Saved entries:
# # # # # # #

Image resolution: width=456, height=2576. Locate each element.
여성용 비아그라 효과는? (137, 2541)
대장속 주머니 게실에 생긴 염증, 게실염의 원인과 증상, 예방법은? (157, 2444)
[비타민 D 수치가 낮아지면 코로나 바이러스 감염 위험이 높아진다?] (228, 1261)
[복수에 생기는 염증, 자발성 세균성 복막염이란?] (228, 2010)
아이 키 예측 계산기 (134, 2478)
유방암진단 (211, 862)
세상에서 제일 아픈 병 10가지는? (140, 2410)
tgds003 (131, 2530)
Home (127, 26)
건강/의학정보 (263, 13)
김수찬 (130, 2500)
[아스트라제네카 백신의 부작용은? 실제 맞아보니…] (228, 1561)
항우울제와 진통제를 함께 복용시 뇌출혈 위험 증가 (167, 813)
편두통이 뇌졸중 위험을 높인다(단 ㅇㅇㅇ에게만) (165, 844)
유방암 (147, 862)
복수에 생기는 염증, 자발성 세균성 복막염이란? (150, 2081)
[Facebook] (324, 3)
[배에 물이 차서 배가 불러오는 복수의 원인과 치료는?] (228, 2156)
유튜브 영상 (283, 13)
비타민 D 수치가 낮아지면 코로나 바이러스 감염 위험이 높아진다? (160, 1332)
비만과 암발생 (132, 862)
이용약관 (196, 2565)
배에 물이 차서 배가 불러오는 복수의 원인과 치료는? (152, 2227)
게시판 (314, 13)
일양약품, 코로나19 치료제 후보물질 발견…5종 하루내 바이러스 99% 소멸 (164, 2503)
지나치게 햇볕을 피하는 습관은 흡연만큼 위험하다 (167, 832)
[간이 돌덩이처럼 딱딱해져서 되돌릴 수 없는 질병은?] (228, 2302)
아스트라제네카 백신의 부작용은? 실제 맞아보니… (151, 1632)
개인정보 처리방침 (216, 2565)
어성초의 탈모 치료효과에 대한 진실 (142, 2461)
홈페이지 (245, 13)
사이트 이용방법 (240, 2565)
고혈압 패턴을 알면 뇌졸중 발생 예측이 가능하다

# # # # # # #

= TASK ITEM =
Looking at the records above, please output exactly the lines that run from the one holding "비타민 D 수치가 낮아지면 코로나 바이러스 감염 위험이 높아진다? (160, 1332)" to the final line, and only those.

= ANSWER TO THIS TASK =
비타민 D 수치가 낮아지면 코로나 바이러스 감염 위험이 높아진다? (160, 1332)
비만과 암발생 (132, 862)
이용약관 (196, 2565)
배에 물이 차서 배가 불러오는 복수의 원인과 치료는? (152, 2227)
게시판 (314, 13)
일양약품, 코로나19 치료제 후보물질 발견…5종 하루내 바이러스 99% 소멸 (164, 2503)
지나치게 햇볕을 피하는 습관은 흡연만큼 위험하다 (167, 832)
[간이 돌덩이처럼 딱딱해져서 되돌릴 수 없는 질병은?] (228, 2302)
아스트라제네카 백신의 부작용은? 실제 맞아보니… (151, 1632)
개인정보 처리방침 (216, 2565)
어성초의 탈모 치료효과에 대한 진실 (142, 2461)
홈페이지 (245, 13)
사이트 이용방법 (240, 2565)
고혈압 패턴을 알면 뇌졸중 발생 예측이 가능하다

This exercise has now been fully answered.